Тем не менее и в нашем веке случались удачные годы, когда побеждало новое кино и узаконивались прогрессивные тренды. Так было в 2010-м с фильмом Апичатпонга Вирасетакула "Дядюшка Бунми, который помнит свои прошлые жизни" — хотя, если верить намеку той же "Фигаро", высшей награде он обязан не председателю жюри Тиму Бертону, как принято считать, а испанскому режиссеру Виктору Эрисе. Так было в прошлом, 2013-м, когда победила "Жизнь Адели" Абделлатифа Кешиша — тут уж точно с легкой руки Стивена Спилберга.
В нынешнем году решения жюри оказались спорными, а главное, несмелыми и непоследовательными. Отчасти это связано с тем, что возглавляла его Джейн Кэмпион — режиссер хоть и именитый, но специфический: если не считать общепризнанного — и награжденного "золотой пальмой" — "Пианино", большинство ее картин, что называется, на любителя. Авторитета Кэмпион оказалось недостаточно, чтобы принять радикальное решение. Таковым могло бы стать награждение высшим призом "Мамочки". Или — в другой конфигурации — "Левиафана" Андрея Звягинцева. И тот и другой вердикт был бы правильным, хотя во втором случае победу праздновал бы академизм, а в первом — заключенное в кавычки "варварство".

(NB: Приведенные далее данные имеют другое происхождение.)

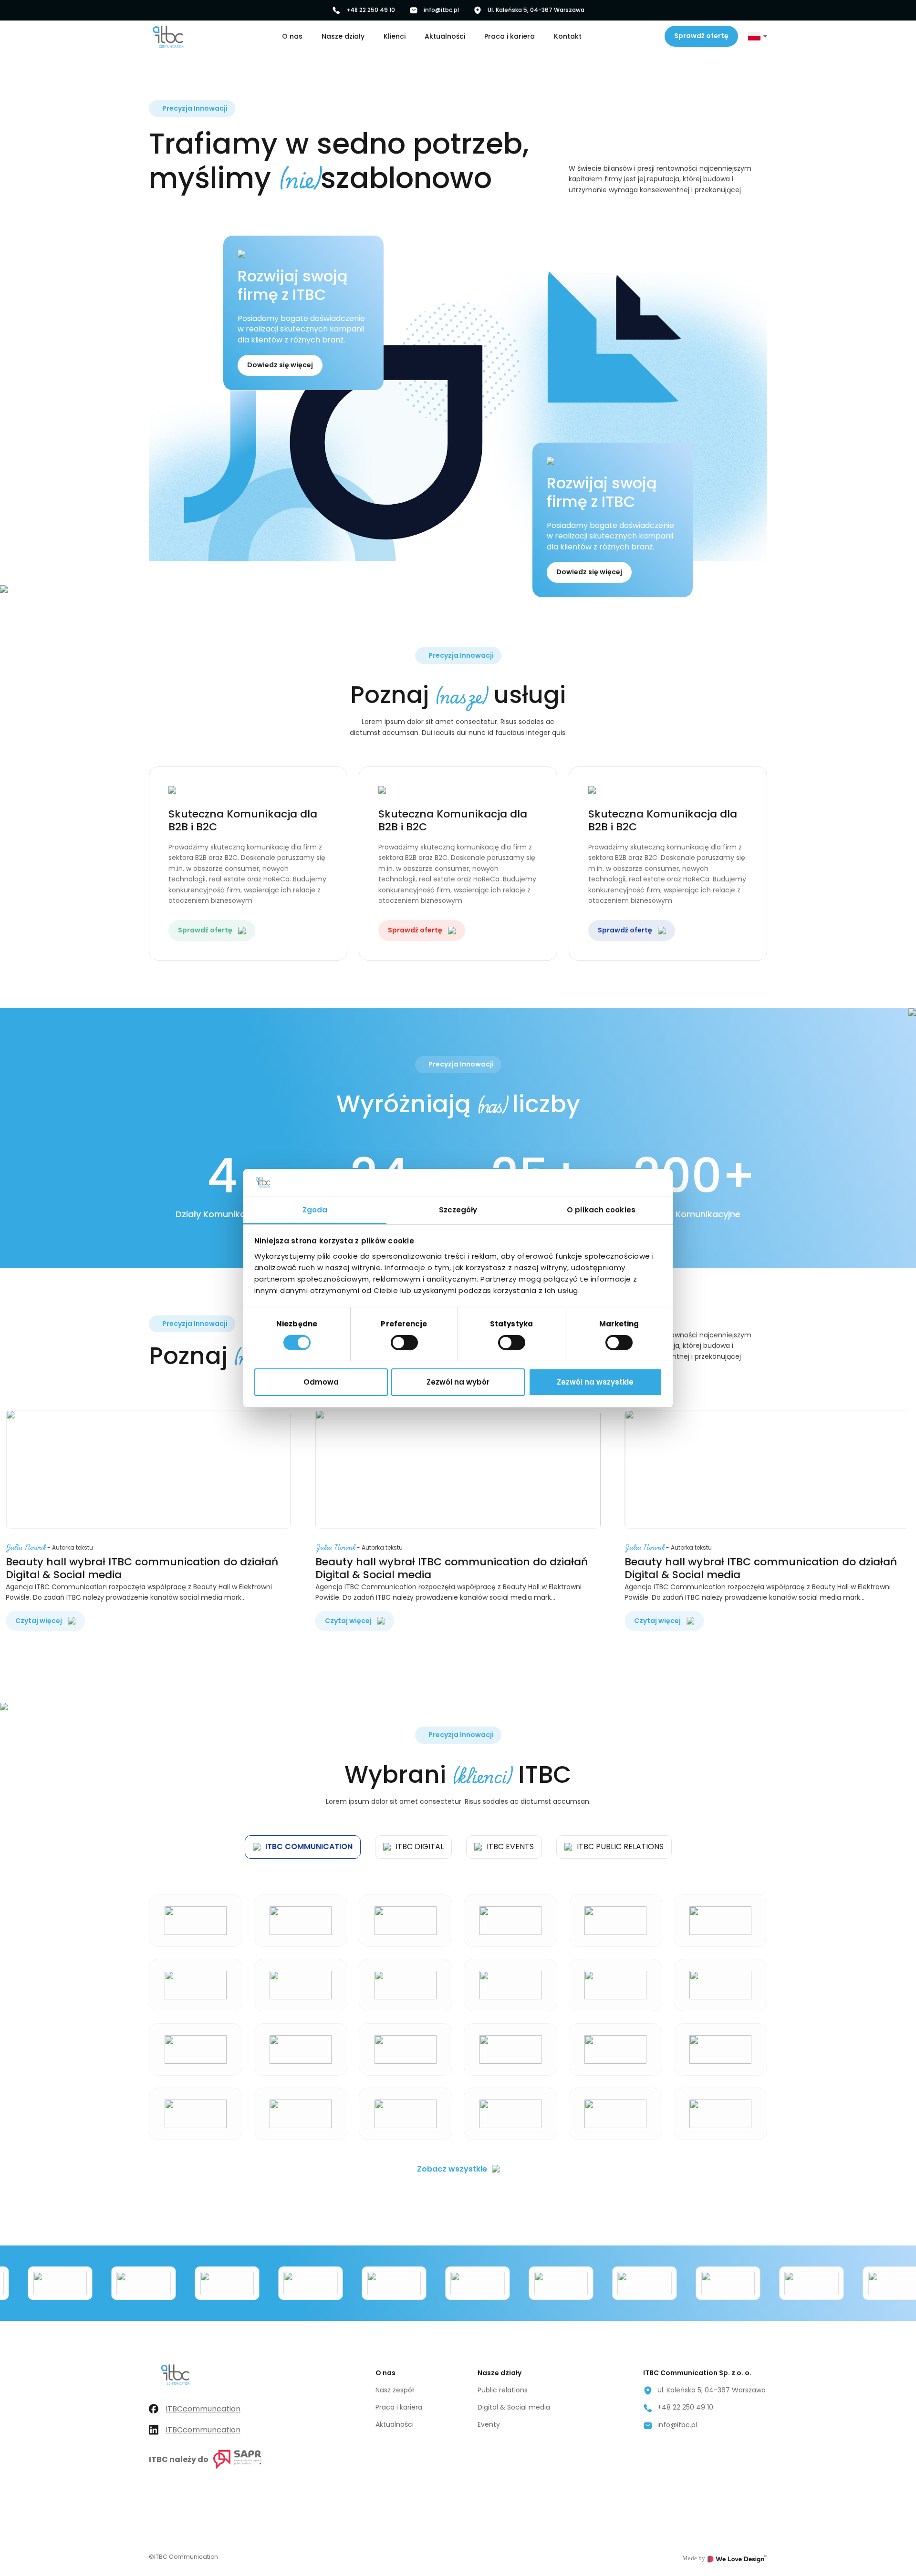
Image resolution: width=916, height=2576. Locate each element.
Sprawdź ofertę (701, 36)
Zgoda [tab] (315, 1209)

Как это ни странно, но дискуссия "Неоакадемизм versus неоварварство", которую мы провели с Кириллом Разлоговым по итогам Каннского фестиваля 1990 года и которую напечатал журнал "Искусство кино", оказывается актуальной и сегодня. Тот старый фестиваль столкнул две линии развития постмодернистского кинематографа. Тогда решительную победу одержали "новые дикие", певцы брутальности и спонтанности — прежде всего Дэвид Линч со своим "Диким сердцем", но также и Павел Лунгин с "Такси-блюзом", поощренный призом за режиссуру. "Академики" в лице Бертрана Тавернье и Глеба Панфилова (хотя он и был отмечен одним из призов) остались на периферии. Позднее, на протяжении 1990-х, эта ситуация не раз повторялась: например, "Подполье" Эмира Кустурицы обошло "Взгляд Улисса" Тео Ангелопулоса.
В этом году каннским победителем стал Нури Бильге Джейлан, чья "Зимняя спячка" нашла немало поклонников, но вызвала также встречную волну скептицизма. Это — законченный продукт неоакадемического кино, хотя и пропитанного постмодернистской иронией, но тяготеющего к большому стилю классических русских романов. На этом поле естественным конкурентом Джейлана был Андрей Звягинцев; оба к тому же известны как поклонники Тарковского. Почему жюри предпочло аутентичному русскому турецкого интерпретатора мотивов Чехова и Достоевского, до конца не ясно, хотя можно предположить, что дело в пресловутой каннской иерархии. Джейлан превосходит Звягинцева по стажу участия в фестивале, по статусу полученных наград и ближе него подобрался к Золотой пальмовой ветви: осталось только ее сорвать.
Долану согласно этой иерархии еще ждать да ждать своего часа. А ведь можно и не дождаться: такие вундеркинды, как он, хрупкие создания. Повезло бы ему больше с председателем жюри, не будь в нем какого-нибудь недруга или завистника (говорим гипотетически) — глядишь, парень был бы уже сегодня осенен пальмовой славой. Тогда бы мы говорили о новом триумфе неоварварства и трансгрессии, которыми, как взрывчаткой, начинена "Мамочка". Но бастионы академизма оказались не совсем сметены, у них есть свои защитники, готовые дать отпор "нашествию варваров" (умный человек, надеюсь, понимает условность этих дефиниций). Поскольку каннский сюжет пошел развиваться по академическому пути, в дамках в итоге оказалась "Зимняя спячка".